REQUIREMENT A.
Answer these questions using the Vacation Bible School post:
(i) What was the writer in charge of during the past few years?
(ii) Of the 17 fifth and sixth graders, how many did not have cell phones?
(iii) How was the boy traveling when the writer saw him leave?
REQUIREMENT B. Extend the Vacation Bible School post, picking up right after its last sentence.

Monday, June 9, 2008

VBS Week Insights

We had a wonderful week of Vacation Bible School with very good attendance. The kids seemed to enjoy themselves and I pray that many seeds were planted. As with anything like this, it was a learning experience. For the past few years I was in charge of crafts, but this year I moved over to the 5th and 6th grade class to assist my friend Penny.

I learned:
  • Out of 17 5th and 6th graders, only 2 did not have cell phones. It is amazing, but I did not have a cell phone any of the years I attended VBS and amazingly my parents knew where I was and someone was always there to pick me up. Plus, although not a metropolitan city, we do have phones at our church in case of emergency.

  • It only takes one day to decide to "go together". When I saw one of the boys leaving on his bike, he was alone. Certainly his new girlfriend could have rode on the handlebars because I kept hearing them say they were going together. I am just not sure where they were going.

DATASET CONTENT.
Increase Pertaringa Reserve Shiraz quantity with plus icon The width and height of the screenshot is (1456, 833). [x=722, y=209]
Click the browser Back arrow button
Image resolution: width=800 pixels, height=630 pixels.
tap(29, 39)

WRITTEN ANSWER A.
(i) Crafts.
(ii) Two.
(iii) On his bike, alone.

WRITTEN ANSWER B.
  • Getting up and being somewhere every morning on time with 2 young boys is hard for a gal who aside from church on Sunday morning does not have to be somewhere at a required time every day. I must say there was a lot of running around, screaming through the house to brush hair, teeth, put on shoes while I was putting on make-up. At times it was frustrating. Then, as we were on the way to church, my 5-year-old always asked what my Bible story was for the day. After one tough morning, I realized that Little Buckaroo was asking for a story of someone who showed God's love and character, but my life was the book report that he was seeing lived out. Note to self: When doing a book report on THE book, know the book and live THE book.

  • During the third day at Bible School I was struggling with my own ability to lead. We had to separate the boys from the girls because frankly their hormones were raging and all they were worried about was if a boy was looking at them or if he or she was going to call them later. I was having a hard time getting the kids to follow my directions. When I was a public relations professional before kids, I feel that I was very capable in my job, I was a good leader. I got a little frustrated and overwhelmed, thinking how could I not have control over these kids? Have I lost all the skills I worked so hard to hone while I was a working professional?

    This week reminded me that leadership is a skill that requires work and humility and patience and time. I felt like I was herding cats on Wednesday, but I accepted my own failings. I learned that ONLY Jesus is a born leader. The rest of us are fated to struggle and study and wait for our own leadership abilities to develop. Through work, experience, and maturity we can all learn to lead like Christ, who led minimally, fairly, and honestly, with little flair, but words that are simple and to the point.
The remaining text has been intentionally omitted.